Medgar Evers’ murder in the driveway of his home in Jackson, Miss., in 1963 was one in a litany of tragic markers that brought national attention to the civil rights movement, a turning point that understandably broke Evers-Williams’ heart.
“I got so filled with anger and hatred,” she told the crowd of several thousand at the Basilica of Saint Mary who gathered Tuesday for the Minneapolis Community and Technical College’s 18th annual birthday tribute to Dr. Martin Luther King Jr. “I was angry for what was happening to my family and to my people in this country.”
There can be change
Evers-Williams,75, spent most of what is nearly half a century bringing her husband’s killer to justice. And through her work as the first female president of the NAACP, she kept his dream and the dream of Dr. Martin Luther King Jr. alive.

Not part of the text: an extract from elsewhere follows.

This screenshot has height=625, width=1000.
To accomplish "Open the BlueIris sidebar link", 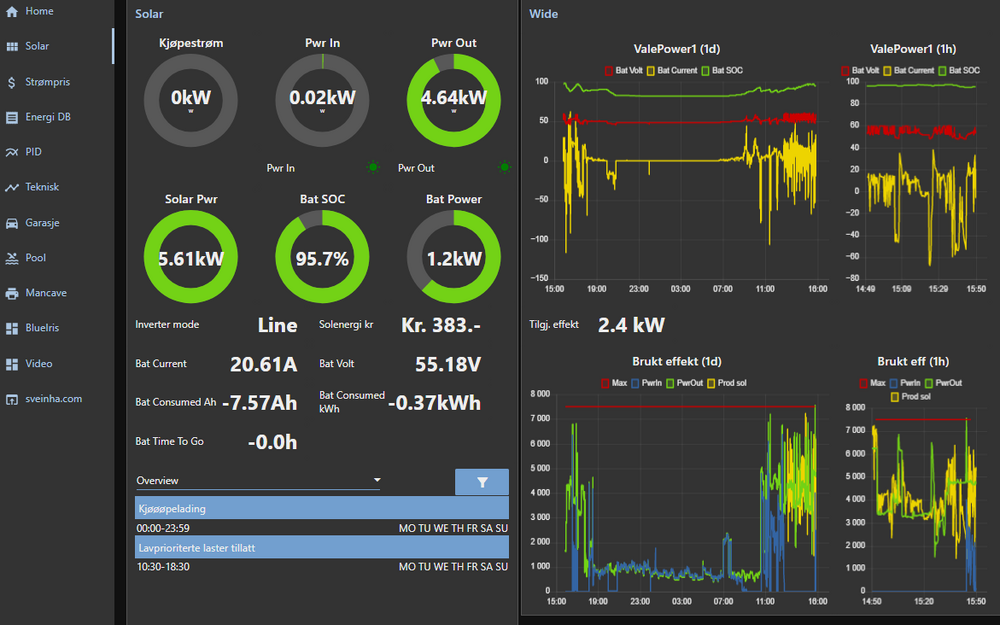I will point(39,328).
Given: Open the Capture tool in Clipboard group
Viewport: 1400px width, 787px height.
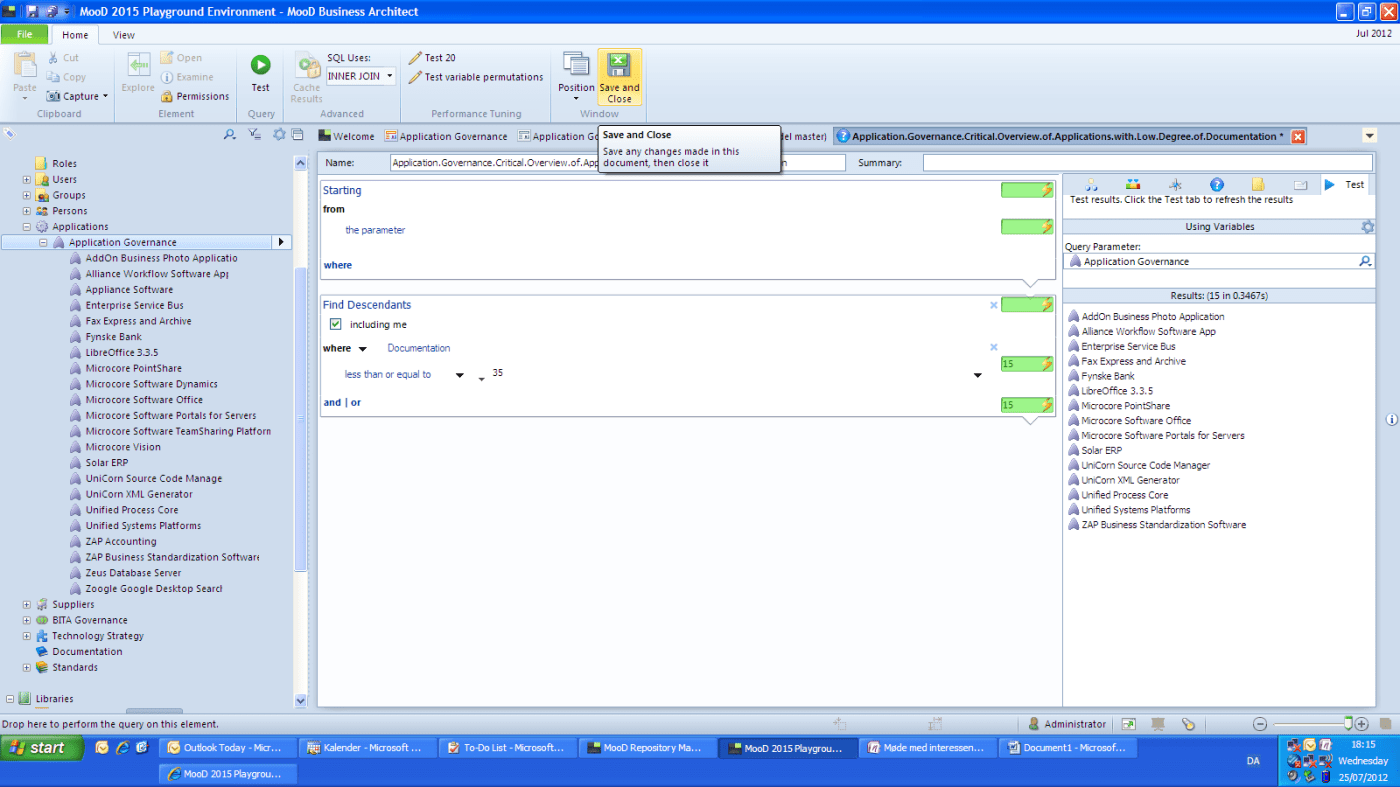Looking at the screenshot, I should point(78,97).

“I have been blessed to see numerous changes,” she said during her address at the event, which I emceed. “My heart is full. What I see happening in this country has made me happy, and answered the frustration I used to hear when Medgar would ask out of despair, ‘Will we ever be ready?'”

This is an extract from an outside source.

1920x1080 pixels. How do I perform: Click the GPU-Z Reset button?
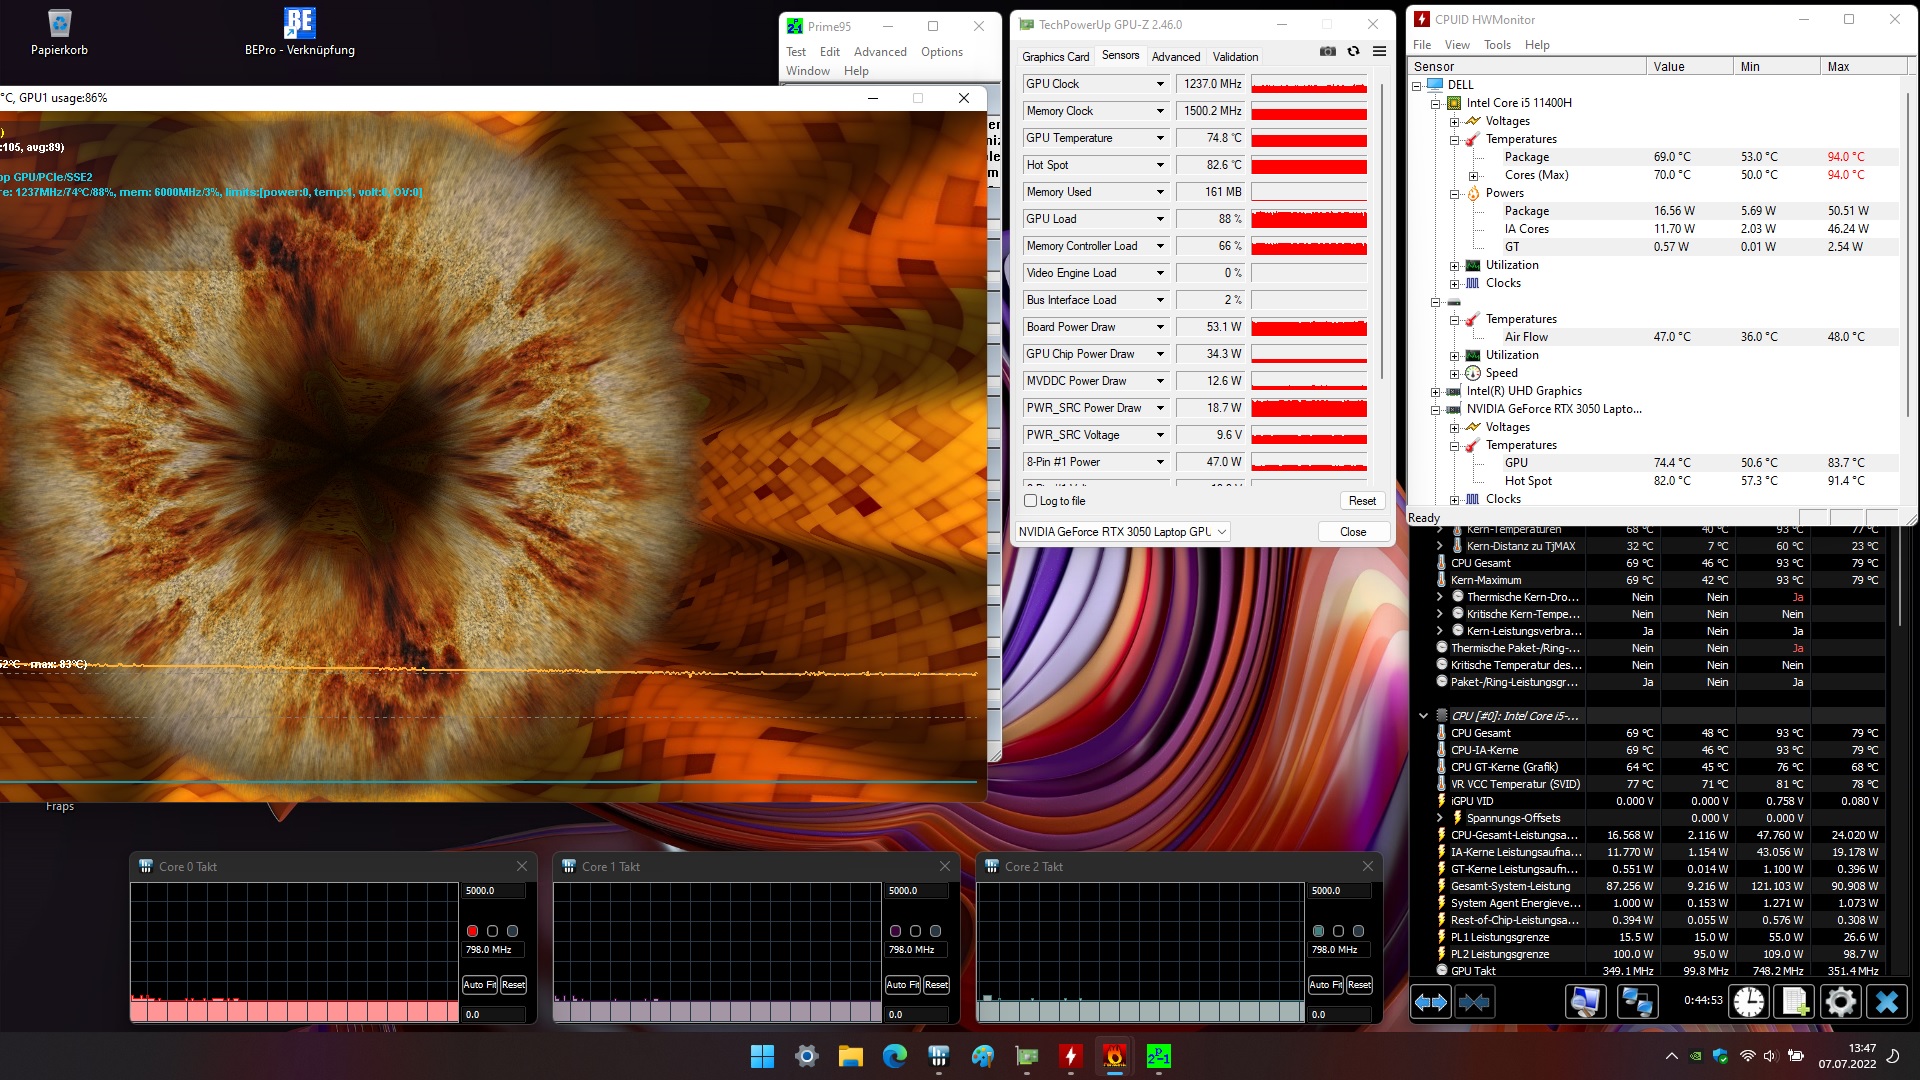click(1362, 501)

And without mentioning names, yet in words that echoed the cadence and call of Democratic presidential candidate Barack Obama, Evers-Williams told the crowd: “I felt the hope swell in my heart, there is hope. There can be change. Look at who is at the forefront, young people, who are saying it is up to us to effect change.”
Only one regret
After the speeches were over and anthems had been sung and the crowd had cleared, I found myself alone with Evers-Williams in the quiet of the Basilica’s sacristy.
I asked her who in this political race would get her vote. Again, she mentioned no names and would only say that she is a registered Democrat. She expressed concern about recent inner-party sparring, and a fear that, “All the good that has been done will be lost if it continues to escalate.”

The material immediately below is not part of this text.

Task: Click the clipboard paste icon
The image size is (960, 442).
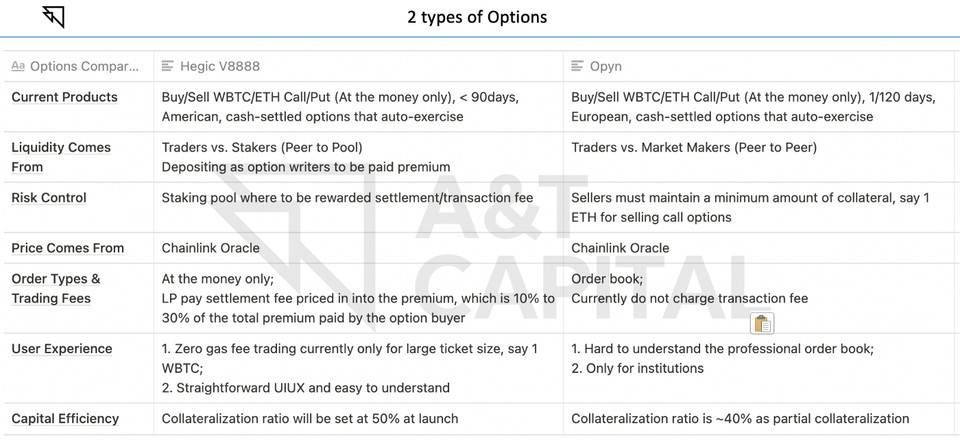Action: [x=762, y=323]
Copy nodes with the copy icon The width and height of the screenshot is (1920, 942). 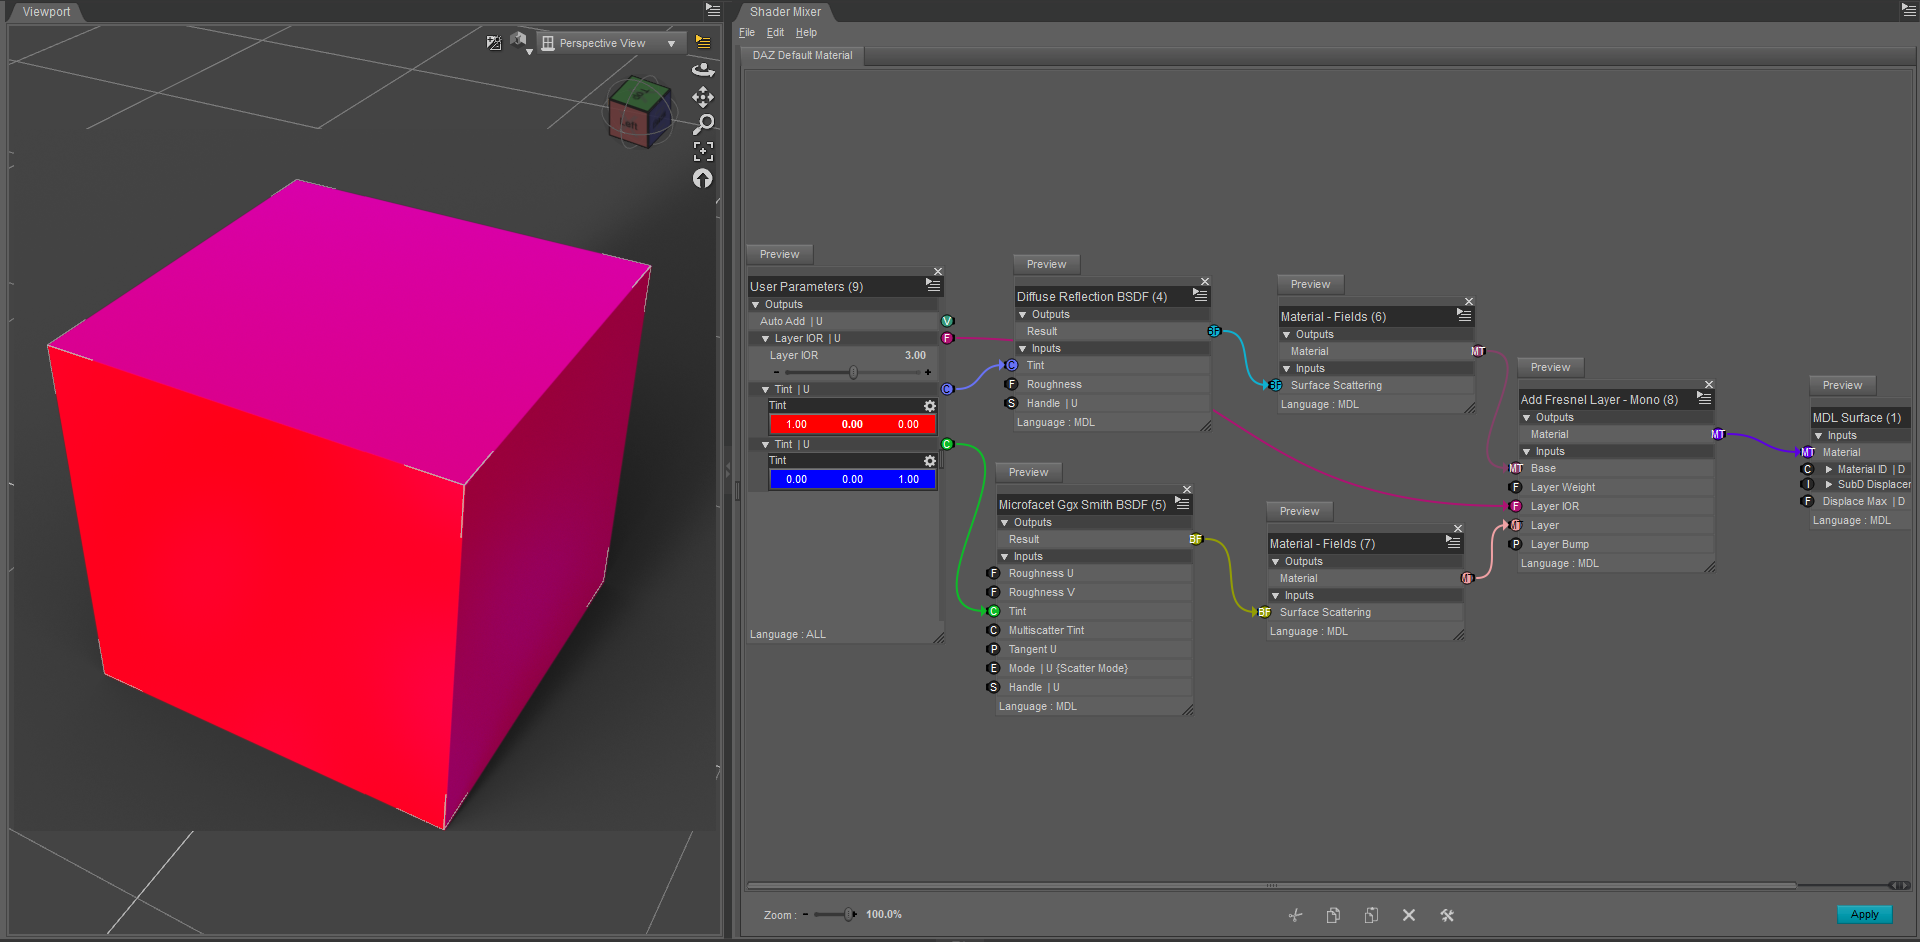[1333, 914]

And then Evers-Williams began to reflect and speak about history as only those who witnessed it can.
She remembered attending Dr. King’s, funeral as if it were yesterday. There, she briefly met a distraught Jacqueline Kennedy. “She just placed her hand over her mouth and said, ‘Oh my god,'” Evers-Williams recalled.
Evers-Williams reminisced about marching with Ethel and Bobby Kennedy as well: “She,” referring to Ethel “would be next.” Next to become — like Evers-Williams — a widow.
And she then spoke of her one regret in life.
On Aug. 28, 1963 Evers-Williams was scheduled to speak from the same platform that Dr. King would deliver his famous “I Have a Dream” speech in Washington, D.C. But she said she had also committed to speak at an Elks club meeting in Boston.
“Roy Wilkins told me to cancel Boston and get to Washington, but I had given my word,” she said.
So Evers-Williams went to Boston to speak and later headed to Washington. But the massive crowd that had descended on Washington that day kept her from making it to the Lincoln Memorial in time.
“Daisy Bates of the Little Rock Nine spoke instead, even though my name was listed on the official program,” she told me.
“That is my one regret; that I kept my promise.”